- From: <lee@sq.com>
- Date: Fri, 27 Sep 96 12:52:45 EDT
- To: dgd@cs.bu.edu, w3c-sgml-wg@w3.org
> This is just one example, but the uniformity of file handling in Unix > suggests that '\n' is an application convention, and not a system feature > (so we are even within our rights to ignore it). Yes. It was an early goal of Unix (it's in one of the Bell Tech. Journal Special Issue papers, I think) to avoid record-based files altogether. I think a lot of the RS/RE trouble comes from confusion between the representation and that which is represented. Some people (many people) want to be able to say this is a monospaced example and the columns line up. and have spaces, tabs and newlines be significant in the markup in order to represent that in a ``WYSIWYG'' way. Then people with no background in design can try and lay out their source code or DTDs and align unrelated things at the expense of clarity :-), and neither the receiving application nor the screen or paper layout designer can correct the errors without extensive hand work, it's awful. Rants aside :-), this is an insidious form of minimisation. Insidious because it does not in fact have a fully normalised form! It is one thing to use SHORTREF or DATATAG to map newline to <BR> or &linebreak; or something. It is quite another to use spaces tabs and newlines to draw ASCII art. If people want to do this, they should use a NOTATION. Perhaps we need a kind of Unix vgrind that takes an SGML instance or DTD fragment and pretty-prints it into an XML representation. If the same were done for C (I have a C --> SMLG (sic) program I wrote that lets you view C in Panorama, for example) and plain text, how important would this issue still be?

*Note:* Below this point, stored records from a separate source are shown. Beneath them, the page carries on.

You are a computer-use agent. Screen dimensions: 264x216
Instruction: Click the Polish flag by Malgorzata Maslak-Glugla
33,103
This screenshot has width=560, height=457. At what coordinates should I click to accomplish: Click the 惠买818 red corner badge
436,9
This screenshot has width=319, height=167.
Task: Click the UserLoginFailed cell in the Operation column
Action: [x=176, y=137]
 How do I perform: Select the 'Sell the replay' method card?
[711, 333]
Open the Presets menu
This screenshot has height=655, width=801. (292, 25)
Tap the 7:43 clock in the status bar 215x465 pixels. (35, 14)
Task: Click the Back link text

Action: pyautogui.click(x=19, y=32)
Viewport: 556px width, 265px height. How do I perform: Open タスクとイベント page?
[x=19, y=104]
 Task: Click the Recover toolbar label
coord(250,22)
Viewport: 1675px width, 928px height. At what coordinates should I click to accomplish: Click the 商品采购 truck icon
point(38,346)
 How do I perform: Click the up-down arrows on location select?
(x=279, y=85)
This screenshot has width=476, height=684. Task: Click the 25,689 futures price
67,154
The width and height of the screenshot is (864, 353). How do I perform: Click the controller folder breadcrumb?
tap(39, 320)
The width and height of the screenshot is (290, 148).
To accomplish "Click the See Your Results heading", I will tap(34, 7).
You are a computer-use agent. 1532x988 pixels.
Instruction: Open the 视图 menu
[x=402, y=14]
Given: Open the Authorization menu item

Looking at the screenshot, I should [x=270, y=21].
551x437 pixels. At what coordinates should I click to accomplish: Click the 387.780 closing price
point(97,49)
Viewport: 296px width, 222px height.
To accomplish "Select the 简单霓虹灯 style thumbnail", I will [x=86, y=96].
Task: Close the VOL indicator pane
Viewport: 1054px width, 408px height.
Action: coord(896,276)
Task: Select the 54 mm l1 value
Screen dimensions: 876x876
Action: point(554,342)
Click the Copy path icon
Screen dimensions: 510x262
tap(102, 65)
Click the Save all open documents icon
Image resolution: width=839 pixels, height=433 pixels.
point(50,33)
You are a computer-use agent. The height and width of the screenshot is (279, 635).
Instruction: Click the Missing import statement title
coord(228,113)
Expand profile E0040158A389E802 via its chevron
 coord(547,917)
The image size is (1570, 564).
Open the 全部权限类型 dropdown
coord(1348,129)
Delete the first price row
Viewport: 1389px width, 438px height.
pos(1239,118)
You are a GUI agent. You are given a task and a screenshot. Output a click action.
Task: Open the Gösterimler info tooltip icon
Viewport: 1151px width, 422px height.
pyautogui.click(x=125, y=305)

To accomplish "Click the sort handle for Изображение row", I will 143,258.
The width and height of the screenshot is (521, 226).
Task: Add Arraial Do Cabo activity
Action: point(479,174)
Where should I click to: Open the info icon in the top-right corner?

You can't include C or C++ in SGML without pre-processing anyway, because of int *ip = &i; being not only legal but common, unless you change ERO to be @ or something else saner than &. Same with perl. Unix shell scripts are OK with & because it's not usually followed by a name, although 1>&2; occurs fairly often in both shell and awk. But you do get prog <input>output, which isn't OK in #PCDATA, and even prog </tmp/xxx which can't go in CDATA. You can edit the files to put spaces in or quote the < and & < signs, but that's pre-processing. So I suggest that in the Twenty Page XML Book there by a note about how to include program listings, and exactly which characters need to be escaped, and how to escape them, and have done with it. And if multiple spaces and newlines need to be escaped, as I expect, say how. Lee
Received on Friday, 27 September 1996 12:53:01 UTC